EXERCISE REQUIREMENTS
List each line of the material below that contains the word "what".
[BEGIN SOURCE RECORDS]
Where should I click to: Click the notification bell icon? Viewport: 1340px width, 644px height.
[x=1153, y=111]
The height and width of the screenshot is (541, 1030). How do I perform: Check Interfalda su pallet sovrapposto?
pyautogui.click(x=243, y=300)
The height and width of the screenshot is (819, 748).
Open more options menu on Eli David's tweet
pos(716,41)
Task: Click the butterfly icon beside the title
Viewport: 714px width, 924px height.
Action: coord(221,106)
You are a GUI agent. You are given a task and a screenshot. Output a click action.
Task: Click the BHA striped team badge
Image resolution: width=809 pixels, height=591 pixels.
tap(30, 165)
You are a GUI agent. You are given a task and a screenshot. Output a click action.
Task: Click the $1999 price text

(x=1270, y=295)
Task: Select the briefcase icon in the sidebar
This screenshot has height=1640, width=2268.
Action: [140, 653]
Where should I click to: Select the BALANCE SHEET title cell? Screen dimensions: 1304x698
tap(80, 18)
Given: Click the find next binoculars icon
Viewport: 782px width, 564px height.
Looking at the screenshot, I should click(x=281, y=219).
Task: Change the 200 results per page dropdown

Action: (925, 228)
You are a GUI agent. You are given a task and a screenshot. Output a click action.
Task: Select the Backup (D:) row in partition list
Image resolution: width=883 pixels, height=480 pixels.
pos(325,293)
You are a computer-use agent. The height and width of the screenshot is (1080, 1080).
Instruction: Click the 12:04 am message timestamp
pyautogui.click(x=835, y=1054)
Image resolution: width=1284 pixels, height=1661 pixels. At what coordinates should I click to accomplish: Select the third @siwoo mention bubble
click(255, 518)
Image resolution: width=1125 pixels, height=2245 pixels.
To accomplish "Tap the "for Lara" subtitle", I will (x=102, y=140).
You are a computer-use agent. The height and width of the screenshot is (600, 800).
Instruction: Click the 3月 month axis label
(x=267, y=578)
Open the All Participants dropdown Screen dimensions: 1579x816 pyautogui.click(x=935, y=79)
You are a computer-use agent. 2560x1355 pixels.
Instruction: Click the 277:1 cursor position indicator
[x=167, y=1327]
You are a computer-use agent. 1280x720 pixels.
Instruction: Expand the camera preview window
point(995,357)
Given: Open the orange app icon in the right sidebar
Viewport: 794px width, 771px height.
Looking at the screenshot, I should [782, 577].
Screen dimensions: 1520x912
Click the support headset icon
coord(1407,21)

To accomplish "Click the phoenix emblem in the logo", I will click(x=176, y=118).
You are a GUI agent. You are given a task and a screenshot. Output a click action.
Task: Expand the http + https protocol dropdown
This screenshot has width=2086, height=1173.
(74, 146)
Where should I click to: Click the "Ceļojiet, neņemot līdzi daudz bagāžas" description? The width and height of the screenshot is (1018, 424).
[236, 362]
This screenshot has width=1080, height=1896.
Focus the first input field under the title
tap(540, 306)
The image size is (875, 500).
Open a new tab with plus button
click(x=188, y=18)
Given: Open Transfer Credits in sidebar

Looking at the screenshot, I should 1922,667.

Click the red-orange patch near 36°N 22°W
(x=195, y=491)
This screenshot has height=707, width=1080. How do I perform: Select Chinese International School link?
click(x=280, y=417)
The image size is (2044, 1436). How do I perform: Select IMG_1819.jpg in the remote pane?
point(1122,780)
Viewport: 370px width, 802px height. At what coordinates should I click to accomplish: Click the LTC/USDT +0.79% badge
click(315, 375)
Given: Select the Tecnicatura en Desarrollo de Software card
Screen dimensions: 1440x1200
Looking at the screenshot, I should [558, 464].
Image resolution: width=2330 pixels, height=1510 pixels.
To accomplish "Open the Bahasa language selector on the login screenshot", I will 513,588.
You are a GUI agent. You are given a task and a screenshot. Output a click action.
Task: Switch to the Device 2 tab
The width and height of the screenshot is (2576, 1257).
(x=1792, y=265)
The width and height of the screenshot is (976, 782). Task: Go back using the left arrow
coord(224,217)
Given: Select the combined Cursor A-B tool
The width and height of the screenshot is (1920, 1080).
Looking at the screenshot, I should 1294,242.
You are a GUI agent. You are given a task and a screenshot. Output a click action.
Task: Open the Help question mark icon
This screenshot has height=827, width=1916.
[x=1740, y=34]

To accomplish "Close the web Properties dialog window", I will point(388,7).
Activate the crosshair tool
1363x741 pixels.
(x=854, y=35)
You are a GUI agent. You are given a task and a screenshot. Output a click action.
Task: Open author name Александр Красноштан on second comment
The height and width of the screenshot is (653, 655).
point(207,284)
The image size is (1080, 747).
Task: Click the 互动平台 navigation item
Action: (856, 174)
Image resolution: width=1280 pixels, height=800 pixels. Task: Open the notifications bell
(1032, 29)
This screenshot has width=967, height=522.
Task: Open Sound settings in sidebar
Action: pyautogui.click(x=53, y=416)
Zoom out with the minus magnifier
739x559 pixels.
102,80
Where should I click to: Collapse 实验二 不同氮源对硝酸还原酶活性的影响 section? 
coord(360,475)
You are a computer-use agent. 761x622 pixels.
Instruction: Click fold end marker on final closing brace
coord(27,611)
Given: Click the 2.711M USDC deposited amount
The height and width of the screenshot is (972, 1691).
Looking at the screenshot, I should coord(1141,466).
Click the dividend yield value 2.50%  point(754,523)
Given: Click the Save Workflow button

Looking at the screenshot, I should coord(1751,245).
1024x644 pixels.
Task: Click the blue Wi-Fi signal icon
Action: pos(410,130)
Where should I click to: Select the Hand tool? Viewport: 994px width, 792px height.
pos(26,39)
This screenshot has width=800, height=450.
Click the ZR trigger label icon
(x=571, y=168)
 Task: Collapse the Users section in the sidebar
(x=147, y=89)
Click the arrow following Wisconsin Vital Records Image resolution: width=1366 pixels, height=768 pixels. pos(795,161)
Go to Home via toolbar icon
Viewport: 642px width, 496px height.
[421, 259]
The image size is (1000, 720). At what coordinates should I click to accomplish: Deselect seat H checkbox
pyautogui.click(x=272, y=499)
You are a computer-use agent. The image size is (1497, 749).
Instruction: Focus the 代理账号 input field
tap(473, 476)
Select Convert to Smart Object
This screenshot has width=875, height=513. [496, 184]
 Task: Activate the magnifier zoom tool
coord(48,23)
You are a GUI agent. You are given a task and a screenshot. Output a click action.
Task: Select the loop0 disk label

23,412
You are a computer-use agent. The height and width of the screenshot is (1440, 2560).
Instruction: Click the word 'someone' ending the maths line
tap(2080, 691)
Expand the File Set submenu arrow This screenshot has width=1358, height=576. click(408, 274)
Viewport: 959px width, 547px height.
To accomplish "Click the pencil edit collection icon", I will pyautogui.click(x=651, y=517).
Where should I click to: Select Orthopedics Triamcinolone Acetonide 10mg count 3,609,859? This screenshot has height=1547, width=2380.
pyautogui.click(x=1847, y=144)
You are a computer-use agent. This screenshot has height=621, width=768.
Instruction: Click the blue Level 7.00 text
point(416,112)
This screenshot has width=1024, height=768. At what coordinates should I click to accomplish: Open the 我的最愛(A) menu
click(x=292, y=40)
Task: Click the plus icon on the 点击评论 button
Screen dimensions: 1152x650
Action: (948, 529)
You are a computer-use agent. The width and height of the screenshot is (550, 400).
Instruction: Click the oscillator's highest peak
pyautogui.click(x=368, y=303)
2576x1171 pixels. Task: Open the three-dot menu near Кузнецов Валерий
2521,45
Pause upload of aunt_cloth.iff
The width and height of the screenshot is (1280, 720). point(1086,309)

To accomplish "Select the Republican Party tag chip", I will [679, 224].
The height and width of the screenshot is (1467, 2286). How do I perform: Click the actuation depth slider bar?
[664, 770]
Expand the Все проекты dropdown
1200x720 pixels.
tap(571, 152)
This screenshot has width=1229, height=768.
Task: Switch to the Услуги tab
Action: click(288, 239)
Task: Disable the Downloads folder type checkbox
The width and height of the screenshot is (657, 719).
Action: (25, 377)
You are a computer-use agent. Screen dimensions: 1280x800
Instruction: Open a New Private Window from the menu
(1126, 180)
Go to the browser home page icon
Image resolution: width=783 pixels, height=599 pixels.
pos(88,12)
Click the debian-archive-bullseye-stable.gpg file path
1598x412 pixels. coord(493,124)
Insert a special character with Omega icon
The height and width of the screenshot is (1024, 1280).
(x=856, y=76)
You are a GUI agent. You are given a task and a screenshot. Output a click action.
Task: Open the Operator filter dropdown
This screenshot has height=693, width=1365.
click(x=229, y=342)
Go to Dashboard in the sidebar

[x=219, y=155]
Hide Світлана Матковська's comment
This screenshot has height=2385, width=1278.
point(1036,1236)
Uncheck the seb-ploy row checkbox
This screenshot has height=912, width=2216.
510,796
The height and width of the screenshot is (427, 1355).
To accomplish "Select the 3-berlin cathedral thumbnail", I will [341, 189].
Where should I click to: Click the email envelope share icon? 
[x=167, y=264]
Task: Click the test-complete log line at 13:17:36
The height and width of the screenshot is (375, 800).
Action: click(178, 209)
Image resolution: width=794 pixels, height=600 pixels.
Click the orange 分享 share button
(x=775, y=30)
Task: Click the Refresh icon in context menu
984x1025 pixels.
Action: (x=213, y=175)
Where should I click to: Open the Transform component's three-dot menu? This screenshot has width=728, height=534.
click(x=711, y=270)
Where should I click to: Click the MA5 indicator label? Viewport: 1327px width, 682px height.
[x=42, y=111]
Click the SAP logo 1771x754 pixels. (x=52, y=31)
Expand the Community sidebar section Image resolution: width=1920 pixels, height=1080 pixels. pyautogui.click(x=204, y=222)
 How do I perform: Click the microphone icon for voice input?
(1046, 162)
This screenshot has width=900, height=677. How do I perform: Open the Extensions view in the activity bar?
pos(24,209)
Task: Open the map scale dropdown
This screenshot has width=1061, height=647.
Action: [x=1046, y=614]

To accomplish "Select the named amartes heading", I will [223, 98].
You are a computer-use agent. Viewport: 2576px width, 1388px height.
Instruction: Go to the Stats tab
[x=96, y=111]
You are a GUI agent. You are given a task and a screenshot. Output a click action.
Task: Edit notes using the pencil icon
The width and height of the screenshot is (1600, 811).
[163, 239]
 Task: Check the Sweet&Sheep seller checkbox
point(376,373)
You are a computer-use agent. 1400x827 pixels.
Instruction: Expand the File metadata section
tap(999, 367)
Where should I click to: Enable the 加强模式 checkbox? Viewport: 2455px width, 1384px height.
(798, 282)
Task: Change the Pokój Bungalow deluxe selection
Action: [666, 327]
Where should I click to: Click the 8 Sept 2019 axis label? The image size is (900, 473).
[END SOURCE RECORDS]
RESULT OF THIS TASK
Image resolution: width=1284 pixels, height=1661 pixels. At what coordinates should I click to accomplish: Select the third @siwoo mention bubble
Viewport: 370px width, 802px height. At what coordinates should I click to accomplish: Click the LTC/USDT +0.79% badge
The image size is (1000, 720). At what coordinates should I click to accomplish: Deselect seat H checkbox
This screenshot has width=1024, height=768. At what coordinates should I click to accomplish: Open the 我的最愛(A) menu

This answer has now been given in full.